## Task to complete:
Type out the entries again, keeping every word unchanged.

[Stored data entries]
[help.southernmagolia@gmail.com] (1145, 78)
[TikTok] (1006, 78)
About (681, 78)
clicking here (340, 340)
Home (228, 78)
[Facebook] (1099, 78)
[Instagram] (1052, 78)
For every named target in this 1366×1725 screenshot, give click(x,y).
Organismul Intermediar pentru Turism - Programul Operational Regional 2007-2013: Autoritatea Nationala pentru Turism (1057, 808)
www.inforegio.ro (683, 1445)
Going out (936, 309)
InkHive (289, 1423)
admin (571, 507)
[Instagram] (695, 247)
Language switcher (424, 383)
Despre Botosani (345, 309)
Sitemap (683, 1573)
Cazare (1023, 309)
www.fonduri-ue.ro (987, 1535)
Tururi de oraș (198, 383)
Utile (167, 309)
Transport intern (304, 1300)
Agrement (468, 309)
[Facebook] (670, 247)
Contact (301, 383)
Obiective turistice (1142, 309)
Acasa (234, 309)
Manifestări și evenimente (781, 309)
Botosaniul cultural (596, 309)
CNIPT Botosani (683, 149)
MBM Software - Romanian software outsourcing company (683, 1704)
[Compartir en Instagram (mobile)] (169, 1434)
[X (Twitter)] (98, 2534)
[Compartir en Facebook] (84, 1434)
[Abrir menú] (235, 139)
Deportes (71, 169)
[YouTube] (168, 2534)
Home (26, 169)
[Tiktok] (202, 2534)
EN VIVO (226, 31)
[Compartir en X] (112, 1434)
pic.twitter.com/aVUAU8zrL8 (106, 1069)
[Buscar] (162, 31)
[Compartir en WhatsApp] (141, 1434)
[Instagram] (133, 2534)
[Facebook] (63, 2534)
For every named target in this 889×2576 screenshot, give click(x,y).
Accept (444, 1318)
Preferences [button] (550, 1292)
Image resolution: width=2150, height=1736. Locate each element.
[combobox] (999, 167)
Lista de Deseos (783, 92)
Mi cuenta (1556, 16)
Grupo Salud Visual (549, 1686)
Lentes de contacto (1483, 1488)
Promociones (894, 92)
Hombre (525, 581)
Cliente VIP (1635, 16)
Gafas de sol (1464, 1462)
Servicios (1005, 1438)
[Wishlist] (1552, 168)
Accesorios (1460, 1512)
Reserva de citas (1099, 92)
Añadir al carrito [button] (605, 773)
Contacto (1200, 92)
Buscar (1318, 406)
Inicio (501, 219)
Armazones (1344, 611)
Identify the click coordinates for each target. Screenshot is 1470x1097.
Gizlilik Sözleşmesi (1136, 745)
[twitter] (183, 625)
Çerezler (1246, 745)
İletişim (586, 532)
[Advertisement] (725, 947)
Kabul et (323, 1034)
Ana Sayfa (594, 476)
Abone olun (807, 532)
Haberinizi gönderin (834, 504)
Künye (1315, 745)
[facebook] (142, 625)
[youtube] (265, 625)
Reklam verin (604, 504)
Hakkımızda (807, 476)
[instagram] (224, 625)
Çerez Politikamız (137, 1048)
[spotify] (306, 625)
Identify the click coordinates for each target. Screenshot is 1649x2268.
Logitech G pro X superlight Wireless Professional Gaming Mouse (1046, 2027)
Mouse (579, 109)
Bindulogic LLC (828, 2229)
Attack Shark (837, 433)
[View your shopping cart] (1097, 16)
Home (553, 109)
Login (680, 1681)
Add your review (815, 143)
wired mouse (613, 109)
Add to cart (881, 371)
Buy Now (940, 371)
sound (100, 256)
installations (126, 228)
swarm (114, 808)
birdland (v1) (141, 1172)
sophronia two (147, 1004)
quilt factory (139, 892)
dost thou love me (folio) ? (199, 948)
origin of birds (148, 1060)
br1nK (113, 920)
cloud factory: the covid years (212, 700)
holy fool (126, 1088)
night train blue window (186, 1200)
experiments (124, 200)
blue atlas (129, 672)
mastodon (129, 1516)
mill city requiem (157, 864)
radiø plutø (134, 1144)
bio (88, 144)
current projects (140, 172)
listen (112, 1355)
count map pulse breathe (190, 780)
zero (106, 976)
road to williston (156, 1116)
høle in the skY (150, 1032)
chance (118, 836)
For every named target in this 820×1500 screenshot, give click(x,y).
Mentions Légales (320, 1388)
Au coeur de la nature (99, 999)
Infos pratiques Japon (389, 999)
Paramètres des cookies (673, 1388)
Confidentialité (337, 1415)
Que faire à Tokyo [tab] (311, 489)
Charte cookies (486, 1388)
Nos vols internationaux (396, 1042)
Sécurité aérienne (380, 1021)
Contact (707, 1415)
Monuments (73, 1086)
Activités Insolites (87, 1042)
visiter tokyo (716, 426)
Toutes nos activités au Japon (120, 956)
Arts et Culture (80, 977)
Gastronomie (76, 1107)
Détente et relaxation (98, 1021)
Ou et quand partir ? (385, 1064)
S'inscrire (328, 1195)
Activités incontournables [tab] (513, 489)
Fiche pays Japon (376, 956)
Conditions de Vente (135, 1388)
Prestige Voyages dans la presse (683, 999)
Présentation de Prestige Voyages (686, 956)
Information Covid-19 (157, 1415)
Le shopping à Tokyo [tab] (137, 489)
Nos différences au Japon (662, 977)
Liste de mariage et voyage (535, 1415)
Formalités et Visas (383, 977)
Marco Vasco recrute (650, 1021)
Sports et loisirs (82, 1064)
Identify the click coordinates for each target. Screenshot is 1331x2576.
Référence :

## Response area:
[help.southernmagolia@gmail.com] (1145, 78)
[TikTok] (1006, 78)
About (681, 78)
clicking here (340, 340)
Home (228, 78)
[Facebook] (1099, 78)
[Instagram] (1052, 78)
For every named target in this 1366×1725 screenshot, give click(x,y).
Organismul Intermediar pentru Turism - Programul Operational Regional 2007-2013: Autoritatea Nationala pentru Turism (1057, 808)
www.inforegio.ro (683, 1445)
Going out (936, 309)
InkHive (289, 1423)
admin (571, 507)
[Instagram] (695, 247)
Language switcher (424, 383)
Despre Botosani (345, 309)
Sitemap (683, 1573)
Cazare (1023, 309)
www.fonduri-ue.ro (987, 1535)
Tururi de oraș (198, 383)
Utile (167, 309)
Transport intern (304, 1300)
Agrement (468, 309)
[Facebook] (670, 247)
Contact (301, 383)
Obiective turistice (1142, 309)
Acasa (234, 309)
Manifestări și evenimente (781, 309)
Botosaniul cultural (596, 309)
CNIPT Botosani (683, 149)
MBM Software - Romanian software outsourcing company (683, 1704)
[Compartir en Instagram (mobile)] (169, 1434)
[X (Twitter)] (98, 2534)
[Compartir en Facebook] (84, 1434)
[Abrir menú] (235, 139)
Deportes (71, 169)
[YouTube] (168, 2534)
Home (26, 169)
[Tiktok] (202, 2534)
EN VIVO (226, 31)
[Compartir en X] (112, 1434)
pic.twitter.com/aVUAU8zrL8 (106, 1069)
[Buscar] (162, 31)
[Compartir en WhatsApp] (141, 1434)
[Instagram] (133, 2534)
[Facebook] (63, 2534)
For every named target in this 889×2576 screenshot, give click(x,y).
Accept (444, 1318)
Preferences [button] (550, 1292)
Image resolution: width=2150, height=1736. Locate each element.
[combobox] (999, 167)
Lista de Deseos (783, 92)
Mi cuenta (1556, 16)
Grupo Salud Visual (549, 1686)
Lentes de contacto (1483, 1488)
Promociones (894, 92)
Hombre (525, 581)
Cliente VIP (1635, 16)
Gafas de sol (1464, 1462)
Servicios (1005, 1438)
[Wishlist] (1552, 168)
Accesorios (1460, 1512)
Reserva de citas (1099, 92)
Añadir al carrito [button] (605, 773)
Contacto (1200, 92)
Buscar (1318, 406)
Inicio (501, 219)
Armazones (1344, 611)
Identify the click coordinates for each target. Screenshot is 1470x1097.
Gizlilik Sözleşmesi (1136, 745)
[twitter] (183, 625)
Çerezler (1246, 745)
İletişim (586, 532)
[Advertisement] (725, 947)
Kabul et (323, 1034)
Ana Sayfa (594, 476)
Abone olun (807, 532)
Haberinizi gönderin (834, 504)
Künye (1315, 745)
[facebook] (142, 625)
[youtube] (265, 625)
Reklam verin (604, 504)
Hakkımızda (807, 476)
[instagram] (224, 625)
Çerez Politikamız (137, 1048)
[spotify] (306, 625)
Identify the click coordinates for each target. Screenshot is 1649x2268.
Logitech G pro X superlight Wireless Professional Gaming Mouse (1046, 2027)
Mouse (579, 109)
Bindulogic LLC (828, 2229)
Attack Shark (837, 433)
[View your shopping cart] (1097, 16)
Home (553, 109)
Login (680, 1681)
Add your review (815, 143)
wired mouse (613, 109)
Add to cart (881, 371)
Buy Now (940, 371)
sound (100, 256)
installations (126, 228)
swarm (114, 808)
birdland (v1) (141, 1172)
sophronia two (147, 1004)
quilt factory (139, 892)
dost thou love me (folio) ? (199, 948)
origin of birds (148, 1060)
br1nK (113, 920)
cloud factory: the covid years (212, 700)
holy fool (126, 1088)
night train blue window (186, 1200)
experiments (124, 200)
blue atlas (129, 672)
mastodon (129, 1516)
mill city requiem (157, 864)
radiø plutø (134, 1144)
bio (88, 144)
current projects (140, 172)
listen (112, 1355)
count map pulse breathe (190, 780)
zero (106, 976)
road to williston (156, 1116)
høle in the skY (150, 1032)
chance (118, 836)
For every named target in this 820×1500 screenshot, give click(x,y).
Mentions Légales (320, 1388)
Au coeur de la nature (99, 999)
Infos pratiques Japon (389, 999)
Paramètres des cookies (673, 1388)
Confidentialité (337, 1415)
Que faire à Tokyo [tab] (311, 489)
Charte cookies (486, 1388)
Nos vols internationaux (396, 1042)
Sécurité aérienne (380, 1021)
Contact (707, 1415)
Monuments (73, 1086)
Activités Insolites (87, 1042)
visiter tokyo (716, 426)
Toutes nos activités au Japon (120, 956)
Arts et Culture (80, 977)
Gastronomie (76, 1107)
Détente et relaxation (98, 1021)
Ou et quand partir ? (385, 1064)
S'inscrire (328, 1195)
Activités incontournables [tab] (513, 489)
Fiche pays Japon (376, 956)
Conditions de Vente (135, 1388)
Prestige Voyages dans la presse (683, 999)
Présentation de Prestige Voyages (686, 956)
Information Covid-19 (157, 1415)
Le shopping à Tokyo [tab] (137, 489)
Nos différences au Japon (662, 977)
Liste de mariage et voyage (535, 1415)
Formalités et Visas (383, 977)
Marco Vasco recrute (650, 1021)
Sports et loisirs (82, 1064)
Identify the click coordinates for each target. Screenshot is 1331x2576.
Référence :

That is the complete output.